18. We need not look at Jitendra Kumar (supra) or Uma Devi, (supra) to direct regularization of the respondent herein, in the service of the University. The respondent-workman shall be deemed to be in service from 16.12.1994 and continued till date without break in service. The period from 31.12.1997 to 17.02.2003, the date of the order of the Labour Court will not be considered as break in service but the entitlement of pay during the said period will be confined to 40% back wages as granted by the Labour Court. From 17.02.2003, the petitioner would be entitled to regular pay scales as a Junior Clerk till his actual reinstatement and from the date of reinstatement also he would be entitled to draw remuneration at the regular scales of pay. 19. The appellant-University would compute the arrears due from the order of the Labour Court and the directions herein, deduct the amounts already paid and pay the balance amounts within a period of six months from today.

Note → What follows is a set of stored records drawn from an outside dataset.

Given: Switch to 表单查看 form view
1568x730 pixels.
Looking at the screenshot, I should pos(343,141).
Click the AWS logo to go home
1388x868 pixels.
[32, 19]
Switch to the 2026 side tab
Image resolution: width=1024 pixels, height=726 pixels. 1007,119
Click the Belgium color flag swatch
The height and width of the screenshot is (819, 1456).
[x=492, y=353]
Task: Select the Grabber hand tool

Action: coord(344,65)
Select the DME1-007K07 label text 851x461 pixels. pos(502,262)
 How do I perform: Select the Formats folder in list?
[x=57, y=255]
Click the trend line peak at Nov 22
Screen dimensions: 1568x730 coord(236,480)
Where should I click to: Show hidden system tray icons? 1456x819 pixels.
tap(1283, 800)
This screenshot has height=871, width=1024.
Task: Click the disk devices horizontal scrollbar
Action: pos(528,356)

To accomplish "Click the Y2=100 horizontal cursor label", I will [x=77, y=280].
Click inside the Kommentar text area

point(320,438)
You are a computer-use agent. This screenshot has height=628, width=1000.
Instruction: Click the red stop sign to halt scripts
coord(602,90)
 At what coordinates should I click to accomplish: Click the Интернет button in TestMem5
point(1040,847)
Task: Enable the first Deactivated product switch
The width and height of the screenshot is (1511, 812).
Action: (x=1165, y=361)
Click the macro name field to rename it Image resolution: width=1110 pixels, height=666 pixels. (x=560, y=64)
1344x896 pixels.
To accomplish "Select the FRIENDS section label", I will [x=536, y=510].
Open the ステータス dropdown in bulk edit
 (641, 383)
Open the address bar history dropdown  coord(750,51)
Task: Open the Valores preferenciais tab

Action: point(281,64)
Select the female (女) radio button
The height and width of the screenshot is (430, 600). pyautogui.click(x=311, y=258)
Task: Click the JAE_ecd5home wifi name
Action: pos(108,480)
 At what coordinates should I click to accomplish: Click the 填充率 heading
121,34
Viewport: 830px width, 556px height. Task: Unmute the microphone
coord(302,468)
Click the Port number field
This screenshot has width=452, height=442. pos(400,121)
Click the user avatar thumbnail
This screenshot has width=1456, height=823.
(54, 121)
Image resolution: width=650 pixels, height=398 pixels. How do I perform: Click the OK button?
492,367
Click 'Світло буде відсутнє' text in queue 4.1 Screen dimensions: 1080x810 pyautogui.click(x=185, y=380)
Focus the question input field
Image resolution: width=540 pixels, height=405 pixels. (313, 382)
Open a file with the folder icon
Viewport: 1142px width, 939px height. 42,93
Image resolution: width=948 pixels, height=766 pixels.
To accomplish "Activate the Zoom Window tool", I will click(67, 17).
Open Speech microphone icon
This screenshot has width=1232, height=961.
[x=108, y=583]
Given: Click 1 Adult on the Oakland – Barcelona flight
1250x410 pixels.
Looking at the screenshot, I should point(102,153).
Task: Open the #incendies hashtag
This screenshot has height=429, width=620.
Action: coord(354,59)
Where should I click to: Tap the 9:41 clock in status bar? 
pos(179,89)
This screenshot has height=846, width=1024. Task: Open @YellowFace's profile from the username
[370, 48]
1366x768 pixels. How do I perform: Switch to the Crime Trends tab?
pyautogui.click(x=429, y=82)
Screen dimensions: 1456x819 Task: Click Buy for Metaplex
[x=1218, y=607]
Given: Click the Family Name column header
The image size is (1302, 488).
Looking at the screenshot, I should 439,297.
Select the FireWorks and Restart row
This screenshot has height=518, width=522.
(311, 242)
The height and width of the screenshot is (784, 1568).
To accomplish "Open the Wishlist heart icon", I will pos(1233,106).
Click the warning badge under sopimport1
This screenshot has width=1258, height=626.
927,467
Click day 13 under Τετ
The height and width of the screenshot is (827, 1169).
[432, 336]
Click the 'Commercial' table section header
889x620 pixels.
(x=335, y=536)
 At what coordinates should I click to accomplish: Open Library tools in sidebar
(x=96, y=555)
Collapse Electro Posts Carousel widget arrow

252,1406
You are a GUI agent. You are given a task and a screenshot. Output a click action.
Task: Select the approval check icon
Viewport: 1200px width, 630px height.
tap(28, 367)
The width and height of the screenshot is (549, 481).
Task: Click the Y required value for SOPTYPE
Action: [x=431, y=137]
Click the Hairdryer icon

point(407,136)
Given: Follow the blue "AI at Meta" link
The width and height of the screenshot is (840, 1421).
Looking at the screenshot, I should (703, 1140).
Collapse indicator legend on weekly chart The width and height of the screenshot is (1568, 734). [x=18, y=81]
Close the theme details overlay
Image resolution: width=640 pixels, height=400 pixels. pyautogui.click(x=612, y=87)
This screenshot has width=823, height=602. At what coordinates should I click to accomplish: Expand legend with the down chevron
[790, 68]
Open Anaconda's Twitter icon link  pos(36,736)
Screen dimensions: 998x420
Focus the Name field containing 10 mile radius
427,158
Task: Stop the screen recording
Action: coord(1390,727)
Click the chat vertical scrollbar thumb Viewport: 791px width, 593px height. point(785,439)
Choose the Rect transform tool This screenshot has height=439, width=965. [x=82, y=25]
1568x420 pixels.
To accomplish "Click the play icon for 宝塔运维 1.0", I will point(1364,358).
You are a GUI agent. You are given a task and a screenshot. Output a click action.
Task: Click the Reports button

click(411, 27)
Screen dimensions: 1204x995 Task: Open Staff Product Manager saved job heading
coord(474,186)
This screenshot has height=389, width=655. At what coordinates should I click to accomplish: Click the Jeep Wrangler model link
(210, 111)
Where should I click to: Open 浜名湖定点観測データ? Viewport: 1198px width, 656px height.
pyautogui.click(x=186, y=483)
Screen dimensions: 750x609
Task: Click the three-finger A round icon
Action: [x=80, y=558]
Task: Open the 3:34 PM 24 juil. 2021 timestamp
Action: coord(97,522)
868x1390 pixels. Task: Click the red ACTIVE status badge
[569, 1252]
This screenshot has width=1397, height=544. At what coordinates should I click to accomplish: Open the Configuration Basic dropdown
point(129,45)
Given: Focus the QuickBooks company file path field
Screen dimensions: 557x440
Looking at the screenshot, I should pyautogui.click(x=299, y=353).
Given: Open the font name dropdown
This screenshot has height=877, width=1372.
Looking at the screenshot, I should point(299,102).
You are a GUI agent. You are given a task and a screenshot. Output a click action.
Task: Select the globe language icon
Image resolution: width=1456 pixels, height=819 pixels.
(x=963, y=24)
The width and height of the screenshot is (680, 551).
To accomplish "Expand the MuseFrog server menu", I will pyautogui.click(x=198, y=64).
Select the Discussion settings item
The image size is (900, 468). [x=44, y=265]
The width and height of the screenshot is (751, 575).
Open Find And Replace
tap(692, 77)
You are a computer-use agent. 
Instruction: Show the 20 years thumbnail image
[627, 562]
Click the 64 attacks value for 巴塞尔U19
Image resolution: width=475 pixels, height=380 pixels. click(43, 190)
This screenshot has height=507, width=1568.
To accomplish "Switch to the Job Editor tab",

If the amounts are not paid during the said period, the petitioner shall be entitled to interest at the rate of 6% for the arrears as computed on the 31st December of every year while he was continued in service, that too cumulatively, meaning thereby that the interest accrued in a particular year would carry interest in the subsequent year. We make it clear that the interest liability is only on the failure to comply with the directions herein and if interest liability arises, the University would be entitled to recover it from the officers who caused delay in complying with the directions in this judgment. 20. We also make it clear that the proceedings under Section 33C (2) of the ID Act has no further life insofar as the Labour Court award having been directed to be complied with. 21. We further make it clear that the order of regularization passed by us in the above case is on the peculiar facts and circumstances of this case, of the initiation and continuation of the litigation as is noticed by us in the above order, commencing from the Labour Court and thus being distinguished from ‘litigious employments’ deprecated in Uma Devi, (supra). 22. The appeal stands dismissed, leaving the parties to suffer their respective costs. 23. Pending applications, if any, shall stand disposed of.